◆ Given exercise
Copy the records below word for word, from the line with "Turn the camera on" to the line with "[x=588, y=774]", including both lines. Leave the picture out of your copy.

◆ Exercise input
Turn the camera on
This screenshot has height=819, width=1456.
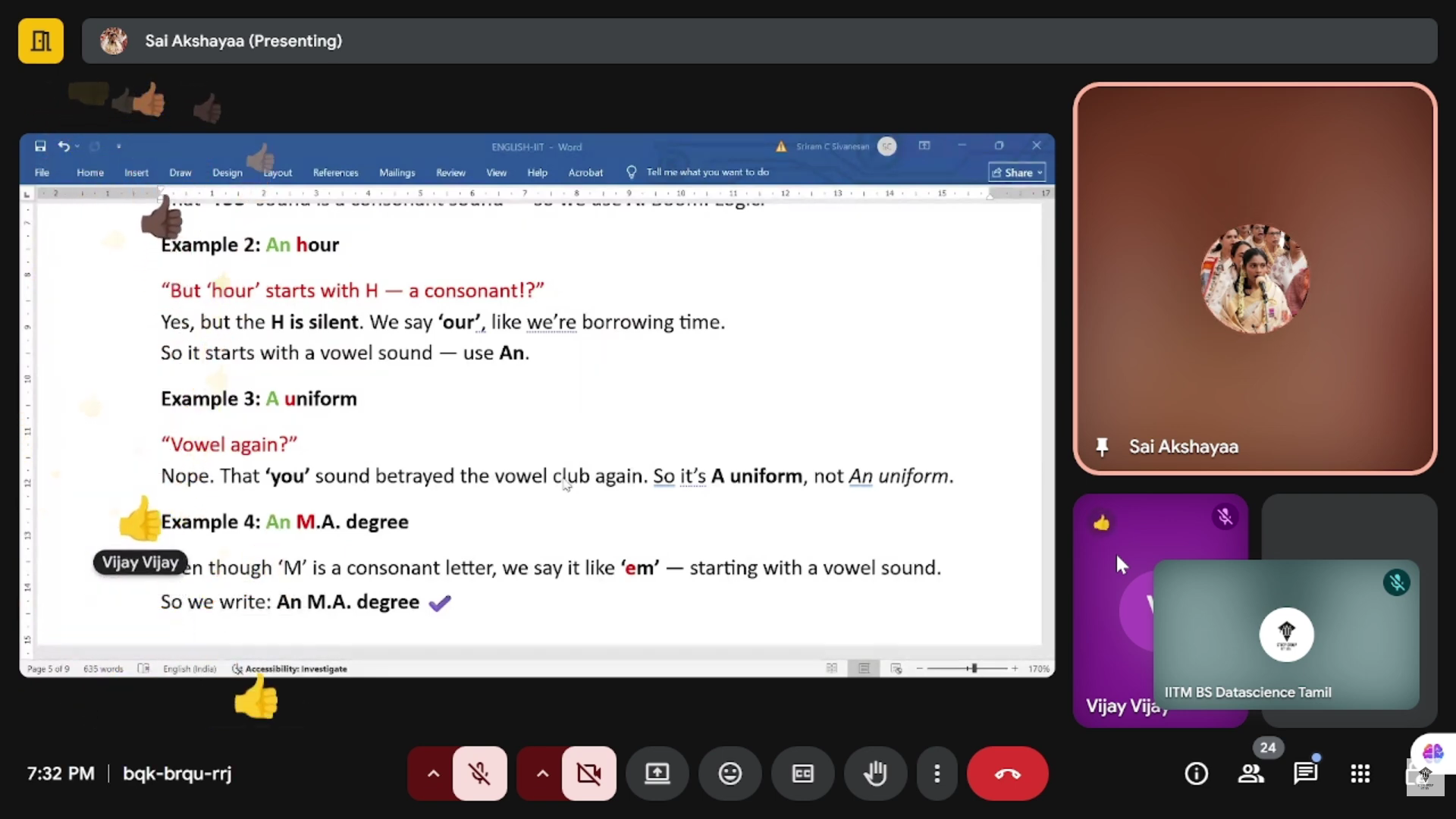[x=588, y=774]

...

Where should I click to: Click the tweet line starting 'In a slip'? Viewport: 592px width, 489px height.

==

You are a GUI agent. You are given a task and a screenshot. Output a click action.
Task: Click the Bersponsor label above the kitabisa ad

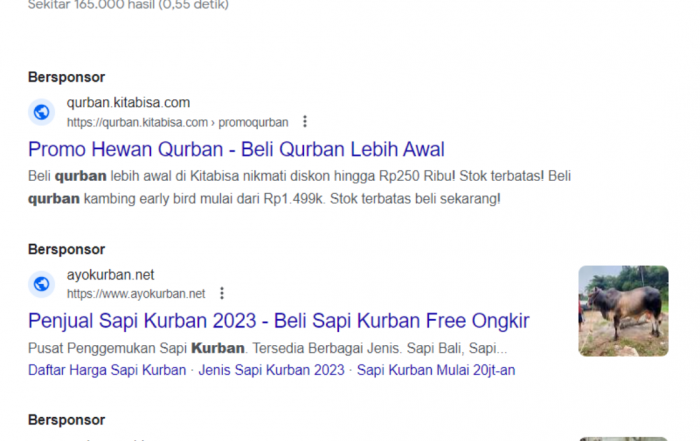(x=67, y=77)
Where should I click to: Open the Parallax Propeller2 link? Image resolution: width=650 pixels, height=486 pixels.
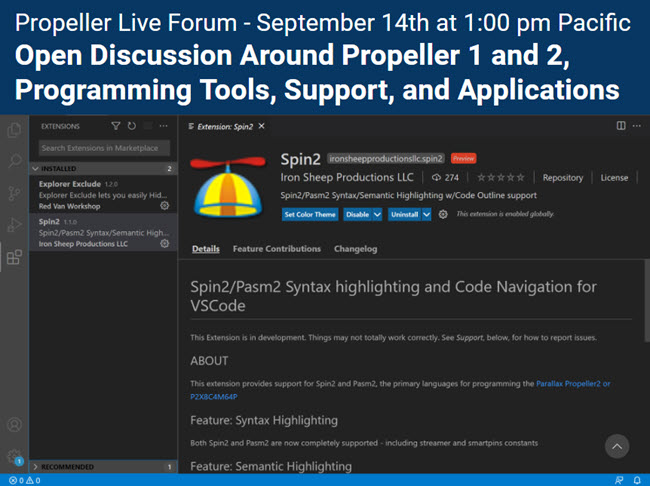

◆ Full answer
Turn the camera on
This screenshot has height=819, width=1456.
[x=588, y=774]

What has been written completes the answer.